_Selected extract_:
....................
1. ## solving this equation

sin x - square root of 3 x cos x=2

no idea how to do it o.o

2. Originally Posted by alessandromangione
sin x - square root of 3 x cos x=2

no idea how to do it o.o
This is ambigious. Please pick the correct one :

$1) \ \ \sin{(x)} - \sqrt{3x \cos{(x)}} = 2$

$2) \ \ \sin{(x)} - \sqrt{3x} \cos{(x)} = 2$

$3) \ \ \sin{(x)} - \sqrt{3} x \cos{(x)} = 2$

$\ \ \sin{(x)} - \sqrt{3} \times \cos{(x)} = 2$

4. Lol, didn't see the middle x was slightly shorter than the other ones
Actually it isn't. So it still was ambigious

To answer the question : consider putting all trigonometric functions on one side, put the square root and the constant on the other, and see what you can work out.

$\sin{(x)} - \sqrt{3} \times \cos{(x)} = 2$

Use the trigonometric identity :

$\sin{(x)} - \sqrt{3} \times \sqrt{1 - \sin^2{(x)}} = 2$

Now arrange the equation :

$\sin{(x)} - 2 = \sqrt{3} \times (1 - \sin^2{(x)})$

Square both sides :

$(\sin{(x)} - 2)^2 = 3 \times (1 - \sin^2{(x)})$

Rearrange this :

$(\sin{(x)} - 2)^2 = 3 - 3 \sin^2{(x)}$

Expand on the left hand side :

$\sin^2{(x)} - 4 \sin{(x)} + 4 = 3 - 3 \sin^2{(x)}$

Rearrange :

$\sin^2{(x)} - 4 \sin{(x)} + 3 \sin^2{(x)} = 3 - 4$

Rearrange :

$4 \sin^2{(x)} - 4 \sin{(x)} = -1$

Keep going by factorizing :

$4 ( \sin^2{(x)} - \sin{(x)}) = -1$

Finish this up :

$\sin^2{(x)} - \sin{(x)} = \frac{-1}{4}$

And ... MAGIC ! Quadratic equation :

$\sin^2{(x)} - \sin{(x)} + \frac{1}{4} = 0$

Can you finish now ? It should be fairly easy.

5. thank uou so much for the help!
....................
_Supplied material_:
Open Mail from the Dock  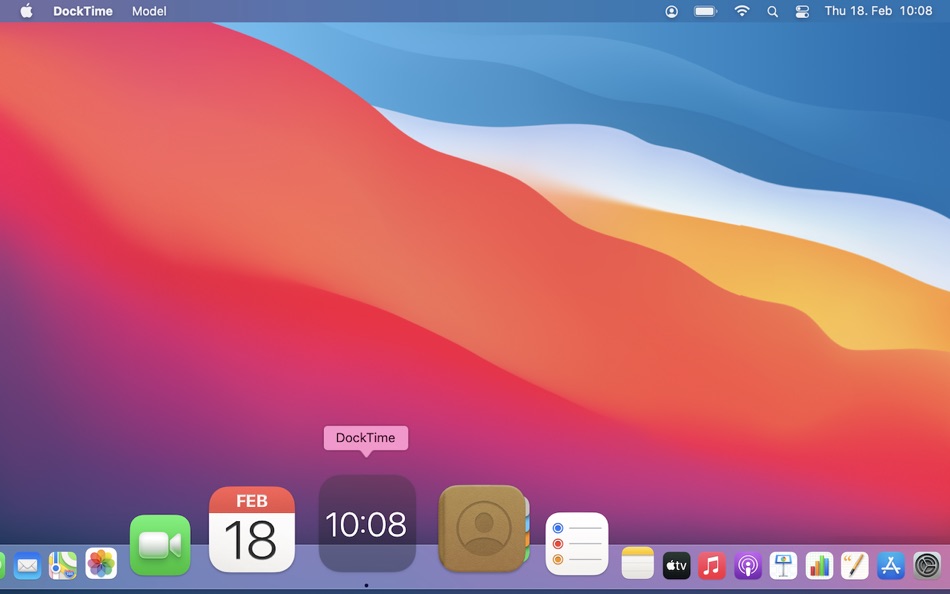(27, 565)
....................
_What the task requires_: Reproduce the equation thread from "4. Lol, didn't" to "can work out.". Rely only on the equation thread and not on the data.

_Answer to the task_:
4. Lol, didn't see the middle x was slightly shorter than the other ones
Actually it isn't. So it still was ambigious

To answer the question : consider putting all trigonometric functions on one side, put the square root and the constant on the other, and see what you can work out.